BINGHAMTON, N.Y. -- A biomedical engineering professor at Binghamton University, State University of New York has received a $2.4 million grant to develop a faster, less painful way to diagnose malignant solitary pulmonary nodules (SPNs).
More than 1.5 million Americans are diagnosed each year with SPNs. These abnormalities in the lungs, often found during routine X-rays or CT scans, are isolated groups of cells up to 3 centimeters in size.
Many SPNs are benign, but figuring out which ones are malignant isn’t an easy process. One method is to scan patients again in three to six months so that the nodules can be rechecked. If it looks like they’ve grown or changed, there’s a risk that it could be a malignant lesion and cancer cells already are traveling through the bloodstream to other parts of the body.
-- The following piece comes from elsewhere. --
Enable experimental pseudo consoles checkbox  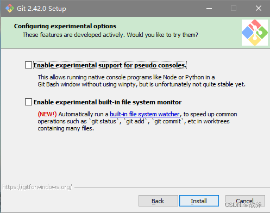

Another method is do tissue biopsies, but those can be painful and difficult to accomplish, because the nodules are relatively tiny. Missing the target and taking surrounding healthy cells instead can lead to misdiagnosis.
Binghamton Univesrsity Assistant Professor Yuan Wan wants to develop a faster, less painful way to diagnose malignant SPNs. The Department of Biomedical Engineering faculty member at Binghamton University’s Thomas J. Watson College of Engineering and Applied Science recently received a five-year, $2.4 million grant from the National Institutes of Health, with the possibility of two years’ additional funding pending initial results.
The funding is through the NIH’s prestigious MERIT (Method to Extend Research in Time) Award program. Established in 1986 and also known as an R37 award, the MERIT program supports both experienced researchers as well as early-stage investigators such as Wan who are in the first 10 years of their careers.
Wan hopes to reduce detection time so that patients would know within a week about whether their SPNs should be removed. The method would analyze extracellular vesicles, which are small sacks of proteins, lipids and nucleic acids that cells secrete for intercellular communication.
Under Wan’s vision, a patient would give blood, and the vesicles would be extracted from the plasma and enriched using specially designed microfluidic devices.
“If we can collect these vesicles and use a very high-sensitivity detection technology,” he said, “we probably can tell if there is some abnormal information from the extracellular vesicles and give a diagnosis about whether it’s a tumor or just benign based on the mutation information.”
In a collaboration with Johns Hopkins University, the effectiveness of these new tests would be judged against tissue samples collected from patients with SPNs.
“In cancer diagnosis right now, tissue samples are still the gold standard, so when you develop any new technology, you always need to compare with the tissue sample,” Wan said. “In this experiment, we’re going to collect the samples from malignant SPN patients as well as normal tissue samples and benign SPN samples as negative controls. We will extract the DNA from the tumor sample and the normal sample, and then use a 565-gene panel to learn about mutation evolution in cancer progression, look at the mutation pattern and find out the mutation hallmarks of malignant SPNs.”
From there, Wan would zero in on 60 or fewer gene mutations that are telltale signs of malignancy and develop a commercial version of the test for use by medical providers.
His ambition is also to help doctors better analyze CT scans of malignant nodules using machine learning instead of relying on their own eyes.
“In a pilot study, we collected 3,000 images and trained the program to tell the difference between potentially cancerous ones and benign ones,” he said. “Eventually, we would expand the sample size to train the program to improve the diagnosis with sensitivity and specificity. In the future, once a red flag is raised by the intelligent program, doctors will suggest that patients take the extracellular vesicles-based test for further diagnosis.”
Before earning his PhD in biomedical engineering from the University of Texas at Arlington, Wan graduated from medical school in China, but he found the pace it required to be daunting.
“In China, being a doctor is not an easy job,” he said. “In one morning, a doctor can see probably 20 to 30 patients — it is super-busy. So that’s why after graduation I went into biomedical engineering.”
Having that medical training does give him better insight into patients’ needs, and developing a less painful method for assessing SPNs and potentially other types of cancer offers a more compassionate form of care.
He also stressed the importance of detection: “If doctors identify nodules as malignant early enough and they remove the lung section, patients have a five-year overall survival rate of more than 95%, possibly even reaching 100%.”
Wan’s grant for “Liquid biopsy of solitary pulmonary nodule with extracellular vesicles” is NIH #1R37CA255948-01A1.